◆ Supplied passage ◆
+===+

Aug 05

For those that know me and my penchant for process mapping, quality control, and all things compliance, the following blog may seem out of character. This all started after perusing an article from the Harvard Business Review, March 2009 titled, “When Should a Process Be Art, Not Science”.

Any Six Sigma professional likely knows that the enemy of process quality is variation and the push in any quality initiative is to work to identify variation in a process that results in waste, errors, or bottlenecks. However, the aforementioned article highlights another perspective in that there are many processes—namely recruiting and sales—that have an inherent element of “art” that cannot be ignored. Executors of the recruiting process wrestle with an effort to maintain consistency while at the same time addressing the nuances that come with the art of recruiting.

In a previous blog posting (http://www.sourceright.com/blog/?p=71 ), I espoused the advantages of a truly experienced recruiter in the recruiting process. Lately, I’ve been questioning the efforts of so much of the recruiting industry to standardize, standardize, standardize. More and more RPO providers are working towards a shared services center model with a strong push towards a standardized, commoditized approach to recruiting. The has been done to, ensure compliance, improve economies of scale, implement repeatable best practices, with the end goal guaranteeing process consistency. For some RPO solutions, this approach may suit the client’s specific talent acquisition needs very well. Analyzing the recruiting process and the many components that directly impact it, there are two key areas that should work towards standardization:

ATS – Commonality of technology ensures a one-stop shop for compliance auditing and requisition tracking

Measurements – While the individual targets may vary based on position complexity, the metrics themselves (e.g. time-to-fill, diversity of candidate pool, recruiting cost efficiency, etc.) should be the same

But should the methods and tools utilized for the Vice President of Product Development requisition differ from that of the next Customer Service call center class? Naturally, the techniques and avenues a recruiter exploits recruiting for these two categories drastically diverge. Even the people (i.e. recruiters, candidates, and hiring managers) involved in each example likely differ greatly in expectations, experience, and earnestness. Furthermore, the current job environment might impact each hiring category in very different ways, in turn, transforming the way a recruiter might approach each hiring challenge.

+===+

◆ Element and text location data ◆
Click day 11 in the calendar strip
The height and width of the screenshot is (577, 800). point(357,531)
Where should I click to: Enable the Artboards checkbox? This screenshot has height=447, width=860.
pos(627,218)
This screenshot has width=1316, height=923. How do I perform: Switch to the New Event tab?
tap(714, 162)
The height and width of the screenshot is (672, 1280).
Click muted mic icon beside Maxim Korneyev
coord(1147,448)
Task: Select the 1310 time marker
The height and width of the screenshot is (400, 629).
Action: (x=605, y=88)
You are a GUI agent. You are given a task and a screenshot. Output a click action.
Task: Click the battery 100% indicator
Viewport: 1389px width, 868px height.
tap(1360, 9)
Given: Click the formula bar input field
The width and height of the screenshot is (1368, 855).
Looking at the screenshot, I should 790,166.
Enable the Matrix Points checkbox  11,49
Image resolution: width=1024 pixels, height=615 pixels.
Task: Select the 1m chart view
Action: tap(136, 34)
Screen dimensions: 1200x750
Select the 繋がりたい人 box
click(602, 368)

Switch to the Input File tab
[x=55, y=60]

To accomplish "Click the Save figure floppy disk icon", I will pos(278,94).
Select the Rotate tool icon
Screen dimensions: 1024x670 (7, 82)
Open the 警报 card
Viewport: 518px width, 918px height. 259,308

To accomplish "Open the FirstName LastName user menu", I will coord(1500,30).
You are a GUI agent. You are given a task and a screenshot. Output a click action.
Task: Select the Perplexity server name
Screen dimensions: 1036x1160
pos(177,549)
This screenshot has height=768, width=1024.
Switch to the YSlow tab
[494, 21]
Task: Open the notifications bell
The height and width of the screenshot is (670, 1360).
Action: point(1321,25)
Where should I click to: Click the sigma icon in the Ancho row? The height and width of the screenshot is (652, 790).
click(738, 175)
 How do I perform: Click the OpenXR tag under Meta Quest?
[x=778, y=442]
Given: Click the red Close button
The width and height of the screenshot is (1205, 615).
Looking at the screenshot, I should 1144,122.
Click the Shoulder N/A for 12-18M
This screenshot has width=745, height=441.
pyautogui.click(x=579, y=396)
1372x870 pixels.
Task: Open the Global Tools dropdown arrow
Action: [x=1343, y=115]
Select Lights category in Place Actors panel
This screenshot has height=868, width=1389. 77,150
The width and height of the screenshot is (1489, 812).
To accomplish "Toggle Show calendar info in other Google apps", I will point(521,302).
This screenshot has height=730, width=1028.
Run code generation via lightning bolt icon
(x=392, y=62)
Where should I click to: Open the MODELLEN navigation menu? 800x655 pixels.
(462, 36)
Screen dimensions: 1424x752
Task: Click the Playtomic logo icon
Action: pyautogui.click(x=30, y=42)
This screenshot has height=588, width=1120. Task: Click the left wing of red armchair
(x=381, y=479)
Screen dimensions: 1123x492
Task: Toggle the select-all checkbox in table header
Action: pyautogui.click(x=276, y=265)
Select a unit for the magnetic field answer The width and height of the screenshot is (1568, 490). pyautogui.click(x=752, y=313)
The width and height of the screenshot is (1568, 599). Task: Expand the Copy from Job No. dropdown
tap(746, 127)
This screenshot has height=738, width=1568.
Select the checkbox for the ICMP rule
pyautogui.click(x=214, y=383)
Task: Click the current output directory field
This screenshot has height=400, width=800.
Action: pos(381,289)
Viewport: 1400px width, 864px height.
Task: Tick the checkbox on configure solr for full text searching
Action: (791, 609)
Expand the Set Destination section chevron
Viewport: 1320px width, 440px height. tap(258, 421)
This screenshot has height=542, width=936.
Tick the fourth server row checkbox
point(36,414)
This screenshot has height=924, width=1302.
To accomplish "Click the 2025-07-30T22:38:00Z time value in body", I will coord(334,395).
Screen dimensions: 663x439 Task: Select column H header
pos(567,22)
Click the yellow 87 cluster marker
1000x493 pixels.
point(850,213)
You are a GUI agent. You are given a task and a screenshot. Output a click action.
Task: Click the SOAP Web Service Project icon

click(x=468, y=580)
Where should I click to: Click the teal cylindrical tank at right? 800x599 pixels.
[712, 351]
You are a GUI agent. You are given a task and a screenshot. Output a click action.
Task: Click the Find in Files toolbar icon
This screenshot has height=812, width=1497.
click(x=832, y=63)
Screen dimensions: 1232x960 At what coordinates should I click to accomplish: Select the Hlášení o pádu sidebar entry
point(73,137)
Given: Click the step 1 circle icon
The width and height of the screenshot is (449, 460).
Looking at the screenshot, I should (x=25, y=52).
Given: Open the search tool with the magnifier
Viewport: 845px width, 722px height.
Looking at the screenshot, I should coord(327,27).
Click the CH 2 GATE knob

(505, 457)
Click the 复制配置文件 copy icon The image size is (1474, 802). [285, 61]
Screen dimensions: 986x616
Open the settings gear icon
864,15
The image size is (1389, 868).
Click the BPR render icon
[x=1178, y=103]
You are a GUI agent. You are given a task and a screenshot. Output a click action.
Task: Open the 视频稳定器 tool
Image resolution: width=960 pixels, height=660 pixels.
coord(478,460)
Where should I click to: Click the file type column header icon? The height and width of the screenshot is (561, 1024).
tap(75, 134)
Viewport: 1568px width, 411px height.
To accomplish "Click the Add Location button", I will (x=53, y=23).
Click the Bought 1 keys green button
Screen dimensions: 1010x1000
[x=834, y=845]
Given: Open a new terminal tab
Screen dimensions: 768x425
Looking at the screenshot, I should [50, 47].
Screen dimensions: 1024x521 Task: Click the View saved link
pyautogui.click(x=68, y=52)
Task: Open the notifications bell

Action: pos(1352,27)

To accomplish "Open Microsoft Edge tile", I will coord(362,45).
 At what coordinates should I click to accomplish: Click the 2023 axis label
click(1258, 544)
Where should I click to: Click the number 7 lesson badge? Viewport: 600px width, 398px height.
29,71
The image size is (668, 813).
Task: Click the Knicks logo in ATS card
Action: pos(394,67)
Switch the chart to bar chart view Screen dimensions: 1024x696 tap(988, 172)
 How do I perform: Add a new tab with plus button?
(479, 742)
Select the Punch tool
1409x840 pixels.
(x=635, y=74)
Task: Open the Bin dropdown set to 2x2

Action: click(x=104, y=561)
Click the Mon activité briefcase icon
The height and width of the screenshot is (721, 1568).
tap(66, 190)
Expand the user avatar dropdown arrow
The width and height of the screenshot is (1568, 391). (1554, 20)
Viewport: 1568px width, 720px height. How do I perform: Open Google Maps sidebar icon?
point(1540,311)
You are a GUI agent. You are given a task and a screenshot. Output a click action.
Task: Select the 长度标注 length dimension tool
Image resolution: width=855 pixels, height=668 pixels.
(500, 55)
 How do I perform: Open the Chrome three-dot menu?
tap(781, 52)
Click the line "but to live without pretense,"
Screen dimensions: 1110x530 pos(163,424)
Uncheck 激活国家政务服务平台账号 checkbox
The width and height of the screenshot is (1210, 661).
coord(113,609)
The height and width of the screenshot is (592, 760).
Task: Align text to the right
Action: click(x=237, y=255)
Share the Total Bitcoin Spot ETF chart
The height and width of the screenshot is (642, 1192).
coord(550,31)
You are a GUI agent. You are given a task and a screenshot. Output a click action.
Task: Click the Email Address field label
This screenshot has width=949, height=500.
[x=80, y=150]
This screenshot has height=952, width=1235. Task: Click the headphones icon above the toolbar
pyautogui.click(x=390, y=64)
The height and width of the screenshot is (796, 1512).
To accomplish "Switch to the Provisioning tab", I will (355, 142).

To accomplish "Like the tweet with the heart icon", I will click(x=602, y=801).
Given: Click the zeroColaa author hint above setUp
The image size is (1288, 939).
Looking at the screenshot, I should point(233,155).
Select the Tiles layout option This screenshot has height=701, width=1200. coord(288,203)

+===+

◆ Exercises to complete ◆
A) In the blog post on recruiting standardization, what is the title of the Harvard Business Review article that prompted it?
B) Using the blog post on recruiting standardization, explain why the author thinks the ATS is one of the areas that should be standardized.
C) Continue the blog post on recruiting standardization from the point where it stops.

◆ Responses to the exercise ◆
A) "When Should a Process Be Art, Not Science"

B) The author argues that using common technology provides a one-stop shop for compliance auditing and requisition tracking. That makes the ATS one of the two key areas that should move toward standardization.

C)
Going even more granular, every requisition has inherent nuances that an experienced recruiter will recognize and adjust to accordingly. I’m not suggesting that the process should evolve with each requisition nuance, but the critical to quality goal in most requisitions, is a quality hire in the shortest amount of time possible. An experienced recruiter knows where the process boundaries truly exist to maintain consistency, compliance, and client satisfaction while at the same time achieving that end goal.

Dartmouth Tuck School of Business professors’ Joseph M. Hall and M. Eric Johnson, who authored the article mentioned above, recommend some practical approaches to this Art versus Science dilemma in a business process. They conclude that each has important value development roles in many business processes. They specifically describe the role of art as “allowing for flexibility, creativity, and dynamism that a purely scientific approach cannot replicate.”

Future leading edge RPO best practices and processes will incorporate the strengths of both recruiting art and science and be measured by the appropriate customer (art) and process (science) focused metrics to determine future solution quality levels and success.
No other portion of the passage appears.